Cluster Information Verification

Click the [View] button of the created catalog to check the connection addresses for Compute Node (CN) and Front End (FE) pods.

스크린샷 2025-09-09 110316.png

Data Loading

StarRocks Internal Table Loading

Table Schema Definition

CREATE TABLE IF NOT EXISTS crashdata (
    CRASH_DATE DATETIME,
    BOROUGH STRING,
    ZIP_CODE STRING,
    LATITUDE INT,
    LONGITUDE INT,
    LOCATION STRING,
    ON_STREET_NAME STRING,
    CROSS_STREET_NAME STRING,
    OFF_STREET_NAME STRING,
    CONTRIBUTING_FACTOR_VEHICLE_1 STRING,
    CONTRIBUTING_FACTOR_VEHICLE_2 STRING,
    COLLISION_ID INT,
    VEHICLE_TYPE_CODE_1 STRING,
    VEHICLE_TYPE_CODE_2 STRING
);

Data Loading via Stream Load API
Using StarRocks' Stream Load API, you can efficiently load large CSV files with simple curl commands.

curl --location-trusted -u root:<your-password> \
    -T NYPD_Crash_Data.csv \
    -H "column_separator:," \
    -H "skip_header:1" \
    -H "enclose:\"" \
    -H "max_filter_ratio:1" \
    -H "columns:tmp_CRASH_DATE, tmp_CRASH_TIME, CRASH_DATE=str_to_date(concat_ws(' ', tmp_CRASH_DATE, tmp_CRASH_TIME), '%m/%d/%Y %H:%i'),BOROUGH,ZIP_CODE,LATITUDE,LONGITUDE,LOCATION,ON_STREET_NAME,CROSS_STREET_NAME,OFF_STREET_NAME,NUMBER_OF_PERSONS_INJURED,NUMBER_OF_PERSONS_KILLED,NUMBER_OF_PEDESTRIANS_INJURED,NUMBER_OF_PEDESTRIANS_KILLED,NUMBER_OF_CYCLIST_INJURED,NUMBER_OF_CYCLIST_KILLED,NUMBER_OF_MOTORIST_INJURED,NUMBER_OF_MOTORIST_KILLED,CONTRIBUTING_FACTOR_VEHICLE_1,CONTRIBUTING_FACTOR_VEHICLE_2,CONTRIBUTING_FACTOR_VEHICLE_3,CONTRIBUTING_FACTOR_VEHICLE_4,CONTRIBUTING_FACTOR_VEHICLE_5,COLLISION_ID,VEHICLE_TYPE_CODE_1,VEHICLE_TYPE_CODE_2,VEHICLE_TYPE_CODE_3,VEHICLE_TYPE_CODE_4,VEHICLE_TYPE_CODE_5" \
    -XPUT http://<your-fe-domain>:8030/api/quickstart/crashdata/_stream_load

Data Loading Results Verification
The original dataset contains approximately 420,000 records, which were repeatedly loaded to increase the total data volume for Materialized View testing.

StarRocks Data Loading Results

Apache Iceberg Table Loading

For creating Iceberg tables and loading data, integration with a metastore (Hive, Glue, RDB, etc.) is essential.

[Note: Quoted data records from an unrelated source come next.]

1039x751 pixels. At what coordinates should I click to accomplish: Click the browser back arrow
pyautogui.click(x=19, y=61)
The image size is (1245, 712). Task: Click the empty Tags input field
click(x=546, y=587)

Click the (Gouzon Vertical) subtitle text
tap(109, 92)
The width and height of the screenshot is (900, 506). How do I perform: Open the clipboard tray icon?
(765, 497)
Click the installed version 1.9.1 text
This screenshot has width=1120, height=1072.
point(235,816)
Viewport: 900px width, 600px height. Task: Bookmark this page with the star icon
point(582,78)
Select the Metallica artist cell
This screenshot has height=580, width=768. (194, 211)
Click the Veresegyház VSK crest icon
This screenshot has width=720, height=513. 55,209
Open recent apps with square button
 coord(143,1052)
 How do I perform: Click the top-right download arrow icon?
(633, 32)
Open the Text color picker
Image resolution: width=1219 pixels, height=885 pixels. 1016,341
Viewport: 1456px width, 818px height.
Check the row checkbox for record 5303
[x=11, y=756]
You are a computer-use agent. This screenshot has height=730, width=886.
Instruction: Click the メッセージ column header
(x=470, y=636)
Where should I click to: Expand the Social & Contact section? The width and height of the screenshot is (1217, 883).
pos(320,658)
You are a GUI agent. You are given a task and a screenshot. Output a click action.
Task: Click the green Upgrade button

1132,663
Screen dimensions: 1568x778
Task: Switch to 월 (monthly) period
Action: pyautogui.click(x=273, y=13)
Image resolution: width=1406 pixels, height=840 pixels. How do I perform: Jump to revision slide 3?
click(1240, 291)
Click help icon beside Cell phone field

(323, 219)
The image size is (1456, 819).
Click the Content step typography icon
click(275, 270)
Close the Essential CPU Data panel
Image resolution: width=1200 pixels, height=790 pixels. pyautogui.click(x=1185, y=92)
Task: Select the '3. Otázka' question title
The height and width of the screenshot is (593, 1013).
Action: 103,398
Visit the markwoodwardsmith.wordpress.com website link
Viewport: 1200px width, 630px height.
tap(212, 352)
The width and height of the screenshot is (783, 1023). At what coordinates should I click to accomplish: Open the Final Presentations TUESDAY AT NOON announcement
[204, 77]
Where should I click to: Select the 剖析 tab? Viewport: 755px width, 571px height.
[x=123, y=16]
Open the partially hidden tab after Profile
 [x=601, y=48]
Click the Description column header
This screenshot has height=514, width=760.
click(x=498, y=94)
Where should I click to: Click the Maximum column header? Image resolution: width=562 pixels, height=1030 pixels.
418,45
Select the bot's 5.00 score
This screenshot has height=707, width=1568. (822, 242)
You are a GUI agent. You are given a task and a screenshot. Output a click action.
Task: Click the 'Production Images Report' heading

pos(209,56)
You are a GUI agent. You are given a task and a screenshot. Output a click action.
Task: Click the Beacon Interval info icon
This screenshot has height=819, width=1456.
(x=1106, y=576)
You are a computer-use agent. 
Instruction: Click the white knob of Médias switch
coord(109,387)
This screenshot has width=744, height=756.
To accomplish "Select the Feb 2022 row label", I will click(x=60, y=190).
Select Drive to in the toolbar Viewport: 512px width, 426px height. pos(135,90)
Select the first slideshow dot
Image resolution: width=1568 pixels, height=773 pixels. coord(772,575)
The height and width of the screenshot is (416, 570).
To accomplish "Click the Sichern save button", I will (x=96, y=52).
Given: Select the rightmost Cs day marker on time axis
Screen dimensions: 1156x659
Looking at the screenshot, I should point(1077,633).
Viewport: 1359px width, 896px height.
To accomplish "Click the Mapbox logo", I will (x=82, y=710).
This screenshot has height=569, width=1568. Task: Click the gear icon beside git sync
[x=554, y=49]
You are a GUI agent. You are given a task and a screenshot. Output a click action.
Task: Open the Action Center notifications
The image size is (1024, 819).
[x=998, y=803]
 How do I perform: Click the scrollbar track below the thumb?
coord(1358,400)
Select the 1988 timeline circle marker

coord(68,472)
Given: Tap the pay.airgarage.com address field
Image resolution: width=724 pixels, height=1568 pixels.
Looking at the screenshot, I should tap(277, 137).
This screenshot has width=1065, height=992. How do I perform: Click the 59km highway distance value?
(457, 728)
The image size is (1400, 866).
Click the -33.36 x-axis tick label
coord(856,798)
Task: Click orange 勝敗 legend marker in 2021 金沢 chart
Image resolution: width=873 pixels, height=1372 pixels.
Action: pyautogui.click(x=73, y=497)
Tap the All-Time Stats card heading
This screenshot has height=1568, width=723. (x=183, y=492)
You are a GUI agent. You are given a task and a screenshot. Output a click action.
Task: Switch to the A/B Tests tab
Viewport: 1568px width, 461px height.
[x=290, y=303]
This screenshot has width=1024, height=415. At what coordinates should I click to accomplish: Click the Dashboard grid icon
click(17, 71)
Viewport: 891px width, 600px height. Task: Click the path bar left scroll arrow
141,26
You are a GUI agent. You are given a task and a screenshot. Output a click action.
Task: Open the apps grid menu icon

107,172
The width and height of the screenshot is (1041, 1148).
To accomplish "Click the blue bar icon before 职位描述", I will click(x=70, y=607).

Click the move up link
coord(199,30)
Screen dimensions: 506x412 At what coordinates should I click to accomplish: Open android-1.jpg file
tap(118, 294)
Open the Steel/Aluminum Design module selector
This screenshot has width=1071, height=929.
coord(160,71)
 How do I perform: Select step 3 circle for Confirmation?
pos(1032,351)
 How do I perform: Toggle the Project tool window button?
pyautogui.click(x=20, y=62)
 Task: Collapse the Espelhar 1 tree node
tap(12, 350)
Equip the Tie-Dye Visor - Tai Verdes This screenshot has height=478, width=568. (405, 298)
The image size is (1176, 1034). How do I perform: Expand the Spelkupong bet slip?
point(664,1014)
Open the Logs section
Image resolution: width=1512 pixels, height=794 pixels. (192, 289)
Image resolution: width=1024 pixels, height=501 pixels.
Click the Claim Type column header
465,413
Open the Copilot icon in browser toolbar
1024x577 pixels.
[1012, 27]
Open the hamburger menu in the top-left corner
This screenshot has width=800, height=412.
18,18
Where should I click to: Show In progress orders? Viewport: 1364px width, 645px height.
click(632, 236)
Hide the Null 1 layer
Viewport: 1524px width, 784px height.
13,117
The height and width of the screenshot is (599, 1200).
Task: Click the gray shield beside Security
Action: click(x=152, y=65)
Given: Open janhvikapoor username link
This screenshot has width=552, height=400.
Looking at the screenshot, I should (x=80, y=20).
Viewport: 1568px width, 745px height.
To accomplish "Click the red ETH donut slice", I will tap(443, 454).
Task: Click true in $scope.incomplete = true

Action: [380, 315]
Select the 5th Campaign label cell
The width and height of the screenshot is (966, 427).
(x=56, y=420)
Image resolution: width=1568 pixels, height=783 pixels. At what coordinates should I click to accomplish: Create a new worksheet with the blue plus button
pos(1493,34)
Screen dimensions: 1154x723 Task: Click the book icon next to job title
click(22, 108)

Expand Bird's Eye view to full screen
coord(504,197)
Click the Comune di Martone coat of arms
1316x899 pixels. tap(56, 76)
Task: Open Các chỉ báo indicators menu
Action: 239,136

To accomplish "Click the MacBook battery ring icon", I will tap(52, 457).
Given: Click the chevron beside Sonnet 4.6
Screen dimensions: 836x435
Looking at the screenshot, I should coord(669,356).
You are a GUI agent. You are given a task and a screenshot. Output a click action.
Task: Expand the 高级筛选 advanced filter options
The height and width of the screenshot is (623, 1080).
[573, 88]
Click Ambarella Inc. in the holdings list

This is a prerequisite for creating External Catalogs in StarRocks.

import os
import pandas as pd
import pyarrow as pa
from pyiceberg.catalog import load_catalog
from pyiceberg.exceptions import NoSuchTableError, NamespaceAlreadyExistsError
from pyiceberg.schema import Schema
from pyiceberg.types import (
    NestedField,
    StringType,
)
from thrift.transport import TSocket, TTransport
from thrift.protocol import TBinaryProtocol
from hive_metastore import ThriftHiveMetastore

# Hive Metastore connection settings
hive_uri = 'thrift://<your-hive-uri>:<port>'
minio_endpoint = '<your-endpoint>:<port>'
minio_access_key = '<your-access-key>'
minio_secret_key = '<your-secret-key>'
s3_warehouse_path = '<your-warehouse-path>'

# PyIceberg catalog initialization
catalog_properties = {
    "uri": hive_uri,
    "warehouse": s3_warehouse_path,
    "s3.endpoint": minio_endpoint,
    "s3.access-key-id": minio_access_key,
    "s3.secret-access-key": minio_secret_key,
}

try:
    catalog = load_catalog("hive", **catalog_properties)
    print("Hive catalog connection successful")
except Exception as e:
    print(f"Catalog connection failed: {str(e)}")
    raise

# CSV data preprocessing
print("Reading and preprocessing NYPD_Crash_Data.csv file...")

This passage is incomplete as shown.